What is needed →
Scan the entries below for lines holding "gear". Give the number of such lines alone.

Exercise material →
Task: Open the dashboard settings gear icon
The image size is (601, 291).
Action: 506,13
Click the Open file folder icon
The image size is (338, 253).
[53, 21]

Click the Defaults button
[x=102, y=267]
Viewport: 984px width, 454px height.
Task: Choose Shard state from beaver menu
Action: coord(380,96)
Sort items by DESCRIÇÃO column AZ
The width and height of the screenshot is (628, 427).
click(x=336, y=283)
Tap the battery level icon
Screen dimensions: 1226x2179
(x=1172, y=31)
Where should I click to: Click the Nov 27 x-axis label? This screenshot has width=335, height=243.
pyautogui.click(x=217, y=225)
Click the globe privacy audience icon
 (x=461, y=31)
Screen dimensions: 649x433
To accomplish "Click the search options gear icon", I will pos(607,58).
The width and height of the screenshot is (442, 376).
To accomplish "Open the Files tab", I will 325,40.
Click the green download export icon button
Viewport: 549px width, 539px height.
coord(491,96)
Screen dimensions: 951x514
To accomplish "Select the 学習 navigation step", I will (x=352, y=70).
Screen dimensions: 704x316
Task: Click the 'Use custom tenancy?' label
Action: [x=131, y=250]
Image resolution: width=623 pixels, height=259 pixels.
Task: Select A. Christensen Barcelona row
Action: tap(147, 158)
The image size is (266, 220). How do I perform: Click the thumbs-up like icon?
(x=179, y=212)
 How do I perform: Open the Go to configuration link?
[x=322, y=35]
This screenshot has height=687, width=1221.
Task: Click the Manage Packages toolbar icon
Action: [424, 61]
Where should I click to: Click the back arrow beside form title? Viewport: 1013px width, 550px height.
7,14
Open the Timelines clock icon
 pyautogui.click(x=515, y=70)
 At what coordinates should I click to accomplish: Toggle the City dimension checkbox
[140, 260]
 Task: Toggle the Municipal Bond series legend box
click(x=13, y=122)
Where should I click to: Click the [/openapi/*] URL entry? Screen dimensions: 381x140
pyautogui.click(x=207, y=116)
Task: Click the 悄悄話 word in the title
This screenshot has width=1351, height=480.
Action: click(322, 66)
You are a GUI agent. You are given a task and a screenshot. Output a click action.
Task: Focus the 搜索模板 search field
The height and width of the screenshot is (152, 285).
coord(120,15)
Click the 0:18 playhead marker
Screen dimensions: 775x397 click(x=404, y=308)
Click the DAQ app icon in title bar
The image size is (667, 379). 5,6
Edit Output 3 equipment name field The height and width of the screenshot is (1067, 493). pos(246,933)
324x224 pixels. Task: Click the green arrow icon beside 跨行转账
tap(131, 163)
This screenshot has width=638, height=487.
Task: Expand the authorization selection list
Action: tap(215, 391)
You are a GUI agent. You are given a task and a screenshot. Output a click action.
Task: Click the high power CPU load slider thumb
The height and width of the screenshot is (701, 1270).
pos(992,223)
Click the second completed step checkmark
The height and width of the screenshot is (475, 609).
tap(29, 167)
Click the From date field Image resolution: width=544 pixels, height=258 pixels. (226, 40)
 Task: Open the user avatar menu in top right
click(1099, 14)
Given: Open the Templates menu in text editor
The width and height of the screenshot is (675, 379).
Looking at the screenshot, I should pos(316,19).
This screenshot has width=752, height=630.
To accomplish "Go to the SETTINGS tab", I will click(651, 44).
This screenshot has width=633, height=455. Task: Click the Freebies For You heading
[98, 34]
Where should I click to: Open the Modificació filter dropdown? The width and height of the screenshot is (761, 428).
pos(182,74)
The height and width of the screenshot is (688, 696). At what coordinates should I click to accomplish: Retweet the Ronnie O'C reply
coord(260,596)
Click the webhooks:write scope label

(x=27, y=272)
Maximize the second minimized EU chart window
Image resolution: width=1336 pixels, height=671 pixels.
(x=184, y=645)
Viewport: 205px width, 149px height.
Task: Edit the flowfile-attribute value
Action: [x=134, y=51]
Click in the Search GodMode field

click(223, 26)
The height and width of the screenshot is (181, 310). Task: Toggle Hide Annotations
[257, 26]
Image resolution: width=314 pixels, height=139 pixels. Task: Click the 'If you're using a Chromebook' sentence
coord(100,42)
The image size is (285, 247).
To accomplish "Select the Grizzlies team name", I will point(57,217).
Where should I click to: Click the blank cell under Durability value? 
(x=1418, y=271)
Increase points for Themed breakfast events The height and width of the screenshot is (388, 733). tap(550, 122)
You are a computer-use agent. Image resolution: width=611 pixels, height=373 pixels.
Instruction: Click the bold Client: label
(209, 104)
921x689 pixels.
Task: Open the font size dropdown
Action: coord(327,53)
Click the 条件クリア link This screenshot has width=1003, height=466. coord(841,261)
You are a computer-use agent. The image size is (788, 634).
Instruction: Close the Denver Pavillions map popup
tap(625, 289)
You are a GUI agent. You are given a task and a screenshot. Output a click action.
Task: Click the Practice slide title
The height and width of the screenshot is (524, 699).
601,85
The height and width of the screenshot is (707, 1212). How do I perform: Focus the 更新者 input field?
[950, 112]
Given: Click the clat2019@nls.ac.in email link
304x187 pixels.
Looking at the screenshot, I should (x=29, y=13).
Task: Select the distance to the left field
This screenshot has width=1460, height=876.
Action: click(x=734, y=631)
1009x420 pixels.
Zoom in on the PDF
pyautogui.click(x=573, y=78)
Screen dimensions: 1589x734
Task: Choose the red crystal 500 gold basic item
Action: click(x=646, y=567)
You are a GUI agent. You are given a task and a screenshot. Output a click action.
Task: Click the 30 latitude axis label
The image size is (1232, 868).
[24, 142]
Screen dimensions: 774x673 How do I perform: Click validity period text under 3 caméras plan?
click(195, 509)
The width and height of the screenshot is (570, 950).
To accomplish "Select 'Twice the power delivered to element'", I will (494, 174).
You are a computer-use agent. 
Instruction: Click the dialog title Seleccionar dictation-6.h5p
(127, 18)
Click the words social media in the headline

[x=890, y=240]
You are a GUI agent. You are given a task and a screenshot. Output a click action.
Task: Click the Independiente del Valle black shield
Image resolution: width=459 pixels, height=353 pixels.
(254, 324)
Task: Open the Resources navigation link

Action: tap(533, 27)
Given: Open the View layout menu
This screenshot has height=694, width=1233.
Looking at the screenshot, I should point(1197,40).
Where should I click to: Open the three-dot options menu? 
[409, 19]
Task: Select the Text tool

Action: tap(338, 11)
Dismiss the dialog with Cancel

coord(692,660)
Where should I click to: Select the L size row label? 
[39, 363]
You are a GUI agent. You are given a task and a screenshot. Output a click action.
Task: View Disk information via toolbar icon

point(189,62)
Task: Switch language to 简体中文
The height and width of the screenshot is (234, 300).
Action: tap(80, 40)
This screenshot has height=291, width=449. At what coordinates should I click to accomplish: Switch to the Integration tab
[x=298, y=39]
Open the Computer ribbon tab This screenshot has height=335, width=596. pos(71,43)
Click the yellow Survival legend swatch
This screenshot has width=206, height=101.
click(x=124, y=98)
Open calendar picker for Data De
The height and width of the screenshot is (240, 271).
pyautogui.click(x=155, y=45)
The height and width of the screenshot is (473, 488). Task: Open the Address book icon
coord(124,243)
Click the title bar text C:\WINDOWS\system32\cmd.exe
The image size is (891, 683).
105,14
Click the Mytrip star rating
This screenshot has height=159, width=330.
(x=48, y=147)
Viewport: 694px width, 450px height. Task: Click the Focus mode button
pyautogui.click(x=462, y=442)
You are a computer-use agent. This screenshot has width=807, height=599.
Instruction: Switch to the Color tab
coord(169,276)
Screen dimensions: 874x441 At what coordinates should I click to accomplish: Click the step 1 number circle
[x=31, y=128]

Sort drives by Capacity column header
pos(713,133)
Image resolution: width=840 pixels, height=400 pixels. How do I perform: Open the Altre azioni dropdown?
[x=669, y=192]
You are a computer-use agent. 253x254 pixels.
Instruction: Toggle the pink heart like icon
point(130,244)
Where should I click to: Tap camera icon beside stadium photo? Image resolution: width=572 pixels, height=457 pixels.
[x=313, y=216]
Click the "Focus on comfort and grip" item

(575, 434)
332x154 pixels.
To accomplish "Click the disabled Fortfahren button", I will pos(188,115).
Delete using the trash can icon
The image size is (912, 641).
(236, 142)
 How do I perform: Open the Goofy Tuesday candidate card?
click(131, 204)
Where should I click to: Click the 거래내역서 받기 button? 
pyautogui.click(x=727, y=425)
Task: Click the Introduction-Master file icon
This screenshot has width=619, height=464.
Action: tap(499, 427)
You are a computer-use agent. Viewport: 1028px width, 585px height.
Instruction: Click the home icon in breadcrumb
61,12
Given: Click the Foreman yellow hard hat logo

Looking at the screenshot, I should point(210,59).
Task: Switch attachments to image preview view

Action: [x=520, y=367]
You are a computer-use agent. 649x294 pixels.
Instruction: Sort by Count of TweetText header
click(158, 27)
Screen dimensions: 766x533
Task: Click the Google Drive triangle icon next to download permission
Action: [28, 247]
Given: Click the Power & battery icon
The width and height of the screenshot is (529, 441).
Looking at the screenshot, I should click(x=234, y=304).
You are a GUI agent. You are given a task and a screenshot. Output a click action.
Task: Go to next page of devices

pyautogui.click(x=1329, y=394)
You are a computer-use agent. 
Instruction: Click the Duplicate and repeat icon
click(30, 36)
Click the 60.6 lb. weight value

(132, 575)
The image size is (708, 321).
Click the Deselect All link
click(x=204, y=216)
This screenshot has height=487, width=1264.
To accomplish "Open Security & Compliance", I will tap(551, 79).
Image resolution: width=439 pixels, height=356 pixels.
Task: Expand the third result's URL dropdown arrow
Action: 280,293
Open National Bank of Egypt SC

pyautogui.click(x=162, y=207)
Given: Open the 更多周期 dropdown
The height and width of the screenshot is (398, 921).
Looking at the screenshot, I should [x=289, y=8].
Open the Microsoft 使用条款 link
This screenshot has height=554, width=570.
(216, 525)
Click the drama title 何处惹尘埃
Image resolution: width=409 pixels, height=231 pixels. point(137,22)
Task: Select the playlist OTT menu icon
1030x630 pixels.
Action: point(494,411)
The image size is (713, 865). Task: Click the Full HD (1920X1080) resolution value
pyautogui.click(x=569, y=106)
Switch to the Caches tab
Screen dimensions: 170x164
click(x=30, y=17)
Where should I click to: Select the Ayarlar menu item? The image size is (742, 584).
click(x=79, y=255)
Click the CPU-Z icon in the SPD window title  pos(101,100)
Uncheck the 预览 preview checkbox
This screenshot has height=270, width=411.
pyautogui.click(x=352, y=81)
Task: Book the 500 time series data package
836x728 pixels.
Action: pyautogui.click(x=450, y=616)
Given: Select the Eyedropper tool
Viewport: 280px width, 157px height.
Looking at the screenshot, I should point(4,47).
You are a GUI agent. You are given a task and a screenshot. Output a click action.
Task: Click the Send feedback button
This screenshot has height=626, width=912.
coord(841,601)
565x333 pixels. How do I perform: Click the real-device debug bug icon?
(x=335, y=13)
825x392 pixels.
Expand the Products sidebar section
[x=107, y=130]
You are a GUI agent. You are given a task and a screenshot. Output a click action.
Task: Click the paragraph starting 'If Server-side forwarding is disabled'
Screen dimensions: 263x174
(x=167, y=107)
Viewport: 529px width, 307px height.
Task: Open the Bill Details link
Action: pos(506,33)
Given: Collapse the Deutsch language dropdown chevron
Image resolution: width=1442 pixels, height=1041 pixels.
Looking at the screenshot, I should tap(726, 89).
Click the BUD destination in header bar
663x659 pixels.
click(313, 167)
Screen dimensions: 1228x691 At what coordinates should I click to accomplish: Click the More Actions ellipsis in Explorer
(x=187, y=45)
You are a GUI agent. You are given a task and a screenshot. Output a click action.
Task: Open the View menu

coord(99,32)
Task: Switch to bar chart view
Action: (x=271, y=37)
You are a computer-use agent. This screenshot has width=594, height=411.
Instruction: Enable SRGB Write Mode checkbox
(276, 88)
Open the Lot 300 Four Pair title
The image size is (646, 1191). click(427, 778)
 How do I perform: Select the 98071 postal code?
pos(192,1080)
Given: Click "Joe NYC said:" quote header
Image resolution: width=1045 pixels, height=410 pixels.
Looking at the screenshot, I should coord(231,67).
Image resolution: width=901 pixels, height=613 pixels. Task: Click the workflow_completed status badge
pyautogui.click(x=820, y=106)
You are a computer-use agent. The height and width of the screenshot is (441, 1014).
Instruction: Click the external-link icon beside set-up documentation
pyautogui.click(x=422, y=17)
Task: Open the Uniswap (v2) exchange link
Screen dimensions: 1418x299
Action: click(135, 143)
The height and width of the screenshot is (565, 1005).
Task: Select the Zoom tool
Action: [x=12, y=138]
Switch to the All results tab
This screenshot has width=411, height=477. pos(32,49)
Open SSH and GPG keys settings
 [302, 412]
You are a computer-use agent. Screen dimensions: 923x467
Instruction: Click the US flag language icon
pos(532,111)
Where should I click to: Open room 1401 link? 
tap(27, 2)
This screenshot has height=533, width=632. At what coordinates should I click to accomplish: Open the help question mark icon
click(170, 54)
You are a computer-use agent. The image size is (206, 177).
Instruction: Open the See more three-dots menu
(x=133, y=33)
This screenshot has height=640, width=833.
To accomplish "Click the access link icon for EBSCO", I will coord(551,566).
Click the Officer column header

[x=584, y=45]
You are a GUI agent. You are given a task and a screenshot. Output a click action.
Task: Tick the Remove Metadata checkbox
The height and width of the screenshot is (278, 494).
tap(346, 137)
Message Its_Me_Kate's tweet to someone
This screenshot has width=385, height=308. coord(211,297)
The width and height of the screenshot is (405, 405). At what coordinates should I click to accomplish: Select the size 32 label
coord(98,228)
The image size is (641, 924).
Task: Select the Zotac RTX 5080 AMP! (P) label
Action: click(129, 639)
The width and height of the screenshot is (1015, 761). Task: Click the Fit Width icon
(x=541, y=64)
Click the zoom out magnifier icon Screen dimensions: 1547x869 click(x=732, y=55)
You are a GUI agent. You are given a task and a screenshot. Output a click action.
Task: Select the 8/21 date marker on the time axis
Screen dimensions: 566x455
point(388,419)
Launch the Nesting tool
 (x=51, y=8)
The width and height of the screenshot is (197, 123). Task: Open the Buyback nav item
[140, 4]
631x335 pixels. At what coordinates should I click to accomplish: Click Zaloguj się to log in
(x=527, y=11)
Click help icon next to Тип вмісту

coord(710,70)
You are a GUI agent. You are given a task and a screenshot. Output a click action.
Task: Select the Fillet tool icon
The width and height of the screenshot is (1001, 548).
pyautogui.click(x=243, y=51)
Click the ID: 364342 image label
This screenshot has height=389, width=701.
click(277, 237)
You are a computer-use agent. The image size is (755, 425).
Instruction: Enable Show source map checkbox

Answer space →
2